>> start

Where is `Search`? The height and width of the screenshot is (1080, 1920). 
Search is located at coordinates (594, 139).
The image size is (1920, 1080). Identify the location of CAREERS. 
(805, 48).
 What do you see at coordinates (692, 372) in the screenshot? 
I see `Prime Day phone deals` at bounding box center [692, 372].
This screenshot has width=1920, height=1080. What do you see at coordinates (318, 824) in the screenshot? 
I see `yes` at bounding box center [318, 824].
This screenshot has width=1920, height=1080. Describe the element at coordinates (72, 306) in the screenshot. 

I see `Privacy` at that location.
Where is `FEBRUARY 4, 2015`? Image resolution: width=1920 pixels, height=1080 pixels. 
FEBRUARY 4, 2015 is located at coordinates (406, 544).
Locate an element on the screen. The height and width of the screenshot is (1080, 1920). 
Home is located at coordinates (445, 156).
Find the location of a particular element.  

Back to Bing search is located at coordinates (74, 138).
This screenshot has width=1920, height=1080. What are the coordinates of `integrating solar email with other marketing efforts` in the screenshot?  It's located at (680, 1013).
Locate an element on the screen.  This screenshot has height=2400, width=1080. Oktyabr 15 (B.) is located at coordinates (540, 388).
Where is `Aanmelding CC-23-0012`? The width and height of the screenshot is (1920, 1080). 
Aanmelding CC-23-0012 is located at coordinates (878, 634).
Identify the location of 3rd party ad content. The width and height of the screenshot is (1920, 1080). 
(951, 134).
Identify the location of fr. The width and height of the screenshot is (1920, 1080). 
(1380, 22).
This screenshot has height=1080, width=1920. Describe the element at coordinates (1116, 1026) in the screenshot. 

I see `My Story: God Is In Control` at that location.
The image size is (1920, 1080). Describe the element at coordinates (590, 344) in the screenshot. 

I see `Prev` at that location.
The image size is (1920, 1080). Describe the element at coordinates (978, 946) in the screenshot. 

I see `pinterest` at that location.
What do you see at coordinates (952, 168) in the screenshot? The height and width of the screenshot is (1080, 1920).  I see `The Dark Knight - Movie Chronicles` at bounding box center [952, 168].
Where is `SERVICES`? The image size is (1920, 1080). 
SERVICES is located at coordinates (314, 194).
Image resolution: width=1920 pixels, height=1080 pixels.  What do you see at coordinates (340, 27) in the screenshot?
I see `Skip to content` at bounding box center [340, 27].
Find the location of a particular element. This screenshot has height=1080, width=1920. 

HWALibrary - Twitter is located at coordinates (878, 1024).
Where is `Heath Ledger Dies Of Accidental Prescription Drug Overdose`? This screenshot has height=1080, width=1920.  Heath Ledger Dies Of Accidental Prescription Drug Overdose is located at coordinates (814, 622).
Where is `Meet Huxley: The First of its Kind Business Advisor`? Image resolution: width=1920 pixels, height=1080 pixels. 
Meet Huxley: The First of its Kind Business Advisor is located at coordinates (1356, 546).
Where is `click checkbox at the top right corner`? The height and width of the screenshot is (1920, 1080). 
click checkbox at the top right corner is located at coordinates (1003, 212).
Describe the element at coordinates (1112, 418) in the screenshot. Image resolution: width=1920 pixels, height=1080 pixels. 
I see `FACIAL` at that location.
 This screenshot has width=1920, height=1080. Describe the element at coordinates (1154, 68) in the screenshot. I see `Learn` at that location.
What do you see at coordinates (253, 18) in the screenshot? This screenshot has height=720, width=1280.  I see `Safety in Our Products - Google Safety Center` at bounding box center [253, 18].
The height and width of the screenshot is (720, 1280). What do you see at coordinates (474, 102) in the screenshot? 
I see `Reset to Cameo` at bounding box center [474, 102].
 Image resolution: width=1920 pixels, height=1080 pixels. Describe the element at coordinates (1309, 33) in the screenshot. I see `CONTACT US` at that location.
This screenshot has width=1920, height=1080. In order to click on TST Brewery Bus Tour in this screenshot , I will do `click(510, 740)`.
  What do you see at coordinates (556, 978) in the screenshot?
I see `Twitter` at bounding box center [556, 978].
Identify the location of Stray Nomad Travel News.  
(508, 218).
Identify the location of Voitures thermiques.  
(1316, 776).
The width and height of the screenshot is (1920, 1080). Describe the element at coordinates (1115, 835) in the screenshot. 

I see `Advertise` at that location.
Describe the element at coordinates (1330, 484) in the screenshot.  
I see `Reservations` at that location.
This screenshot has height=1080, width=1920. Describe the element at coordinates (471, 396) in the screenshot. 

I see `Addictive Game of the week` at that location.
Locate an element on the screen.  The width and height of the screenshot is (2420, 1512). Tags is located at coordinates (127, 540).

>> end

## YOUR INSTRUCTIONS
Transcribe the entries from the start through the line containing "Home is located at coordinates (445, 156).", both ends included, reproducing each line as it appears.

## THE RESULT
Where is `Search`? The height and width of the screenshot is (1080, 1920). 
Search is located at coordinates (594, 139).
The image size is (1920, 1080). Identify the location of CAREERS. 
(805, 48).
 What do you see at coordinates (692, 372) in the screenshot? 
I see `Prime Day phone deals` at bounding box center [692, 372].
This screenshot has width=1920, height=1080. What do you see at coordinates (318, 824) in the screenshot? 
I see `yes` at bounding box center [318, 824].
This screenshot has width=1920, height=1080. Describe the element at coordinates (72, 306) in the screenshot. 

I see `Privacy` at that location.
Where is `FEBRUARY 4, 2015`? Image resolution: width=1920 pixels, height=1080 pixels. 
FEBRUARY 4, 2015 is located at coordinates (406, 544).
Locate an element on the screen. The height and width of the screenshot is (1080, 1920). 
Home is located at coordinates (445, 156).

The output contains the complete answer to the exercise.